Goal:
This article introduces the behavior of Hive outer join.Solution:
From Hive Outer Join Behavior, here are the definitions of Preserved Row table, Null Supplying table, During Join predicate and After Join predicate(Where predicate).Take a left outer join for example:
select t1.*,t2.name as name_t2 from t1 left outer join t2 on (t1.id=t2.id and t2.name='aa' ) where t1.name='a';Then
- Preserved Row table: t1.
- Null Supplying table: t2.
- During Join predicate: t2.name='aa'.
- After Join predicate(Where predicate): t1.name='a'.
- During Join predicates cannot be pushed past Preserved Row tables.

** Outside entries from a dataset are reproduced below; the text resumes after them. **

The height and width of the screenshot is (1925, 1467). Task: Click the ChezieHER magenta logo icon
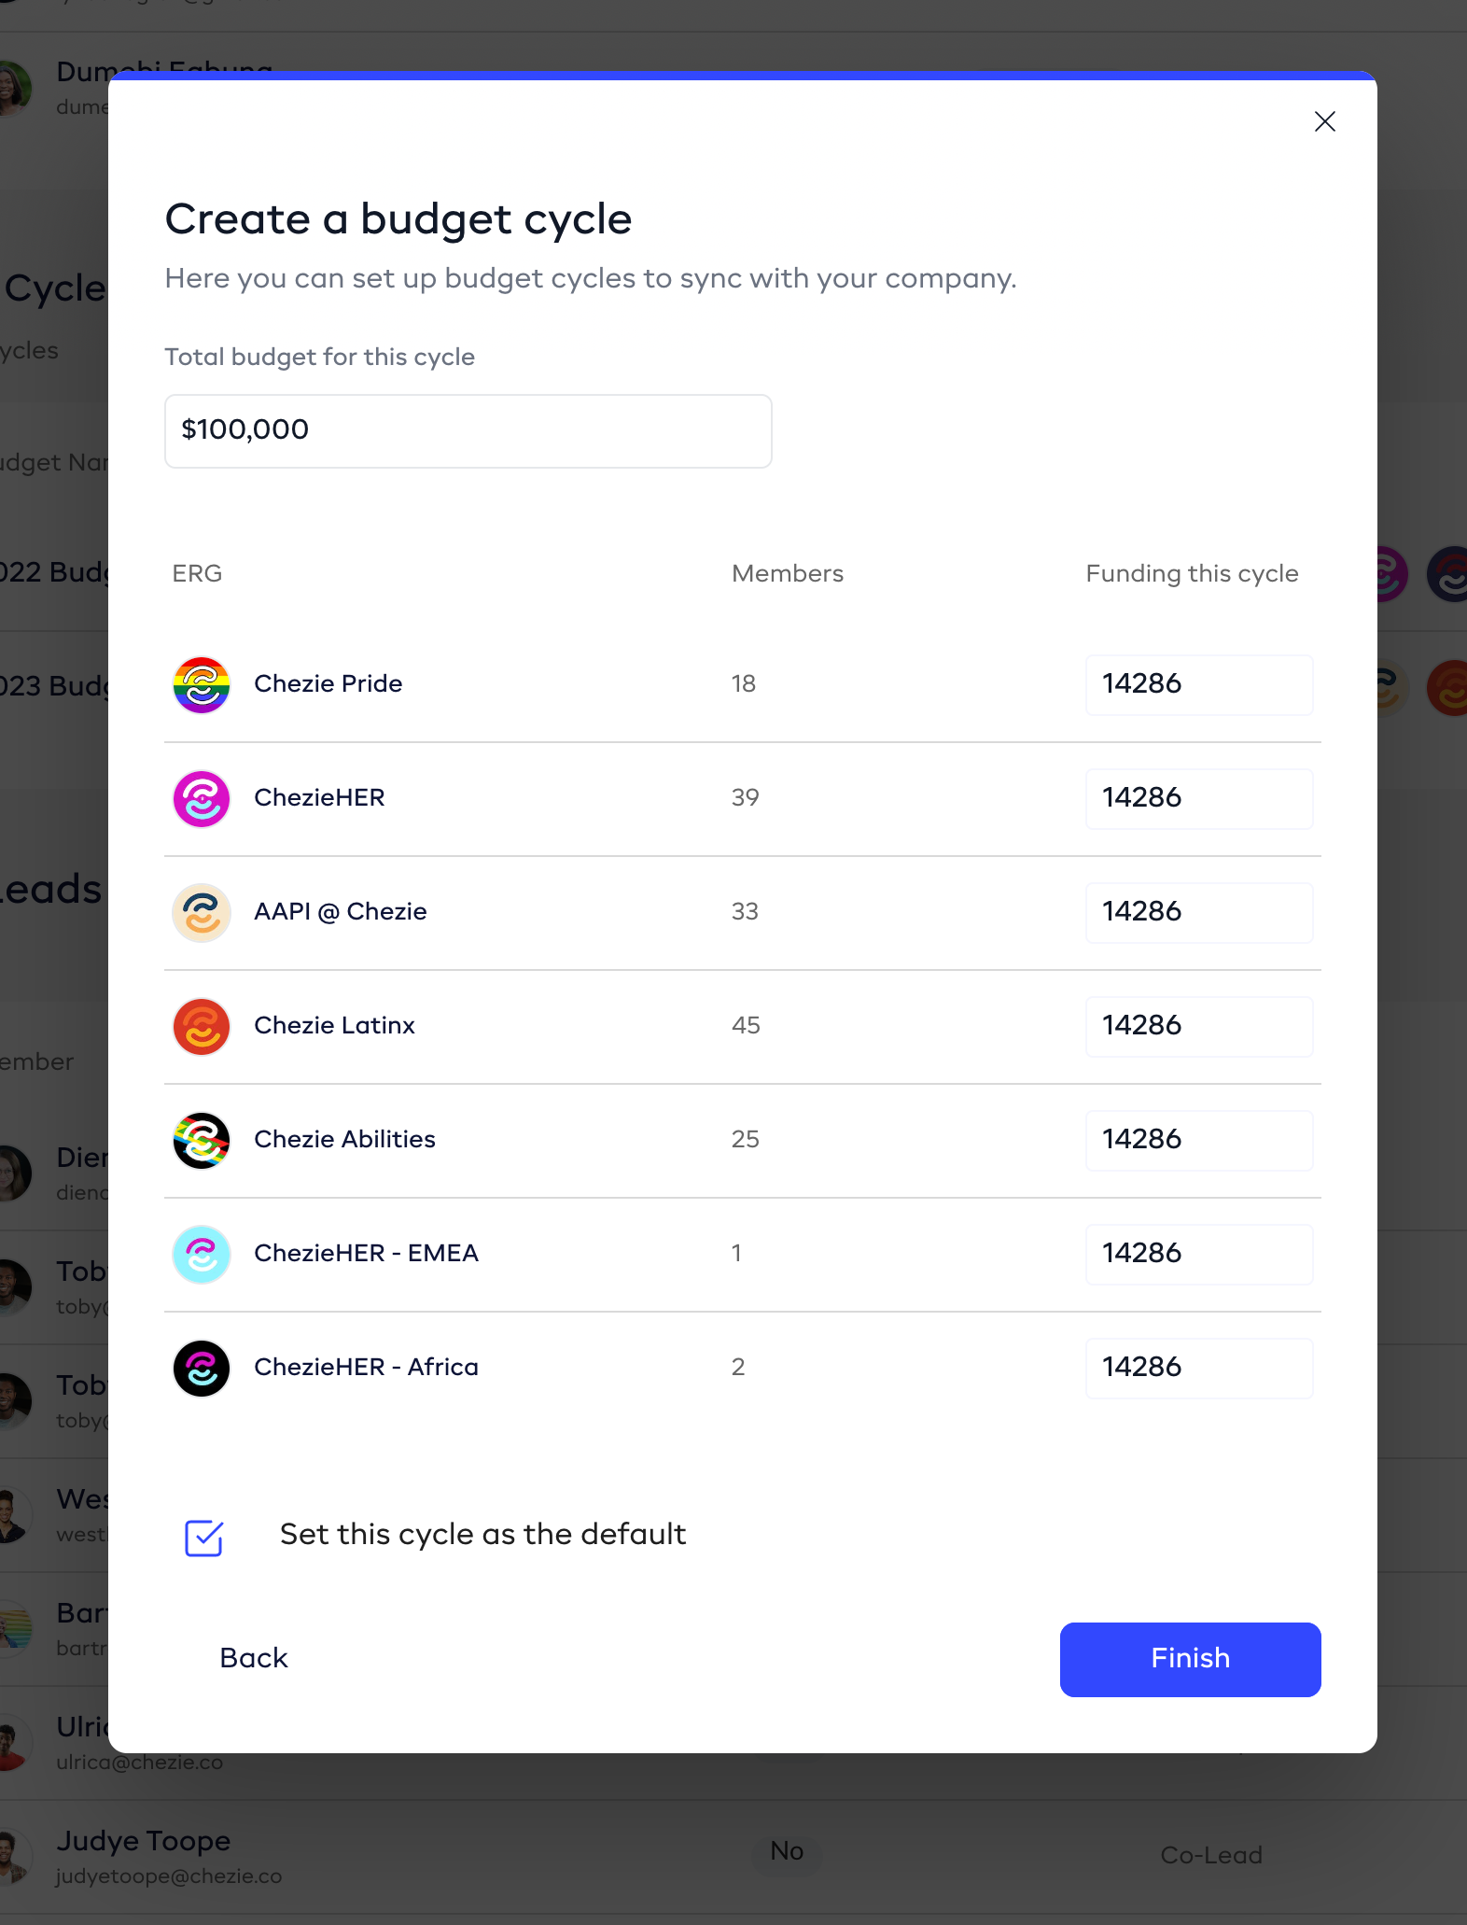pos(202,798)
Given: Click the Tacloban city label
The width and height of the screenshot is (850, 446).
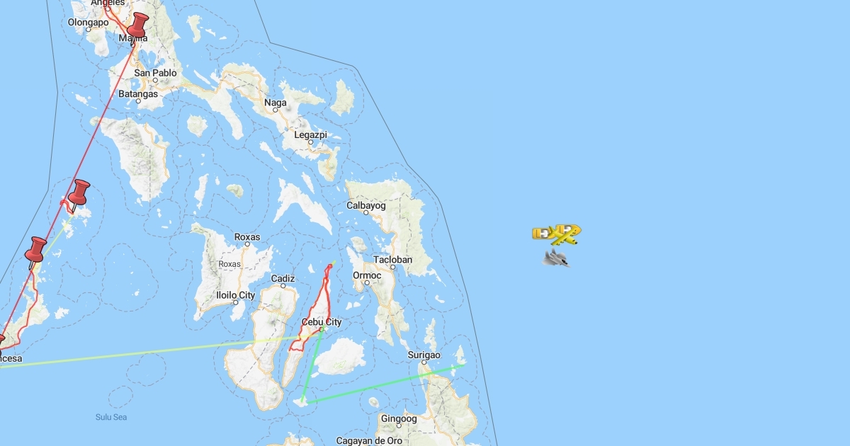Looking at the screenshot, I should tap(393, 260).
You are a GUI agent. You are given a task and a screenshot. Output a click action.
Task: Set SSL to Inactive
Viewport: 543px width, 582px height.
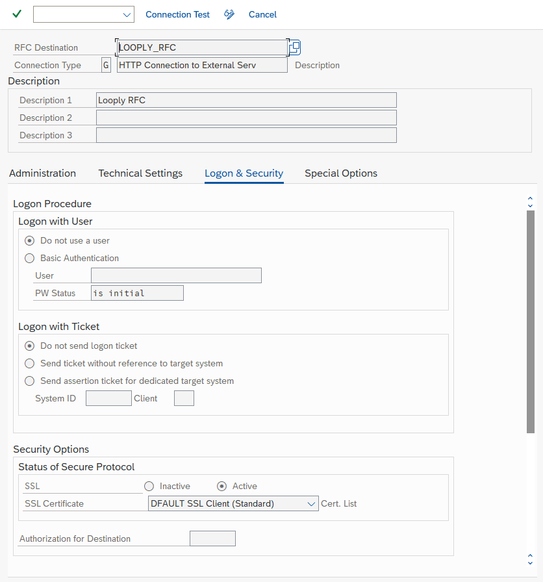[x=149, y=486]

- After Join predicates cannot be pushed past Null Supplying tables.
To explorer the behaviors, let's create below 2 Hive tables with sample data:
create table t1 (id int, name string) ROW FORMAT DELIMITED FIELDS TERMINATED BY ","; create table t2 (id int, name string) ROW FORMAT DELIMITED FIELDS TERMINATED BY ",";Data for t1:
1,a 1,b 2,a 2,b 3,a 3,b 4,bData for t2:
1,aa 4,ddTo show a consistent plan using distributed join instead of map join, we disables hive.auto.convert.join in below tests.
set hive.auto.convert.join=false;
Case 1: Both tables have After Join predicates.
SQL:select t1.*,t2.name as name_t2
from t1 left outer join t2 on (t1.id=t2.id)
where t1.name='a' and t2.name='aa';
Result:1 a aaSQL plan:
STAGE PLANS:
Stage: Stage-1
Map Reduce
Map Operator Tree:
TableScan
alias: t1
Statistics: Num rows: 0 Data size: 28 Basic stats: PARTIAL Column stats: NONE
Filter Operator
predicate: (name = 'a') (type: boolean)
Statistics: Num rows: 0 Data size: 0 Basic stats: NONE Column stats: NONE
Reduce Output Operator
key expressions: id (type: int)
sort order: +
Map-reduce partition columns: id (type: int)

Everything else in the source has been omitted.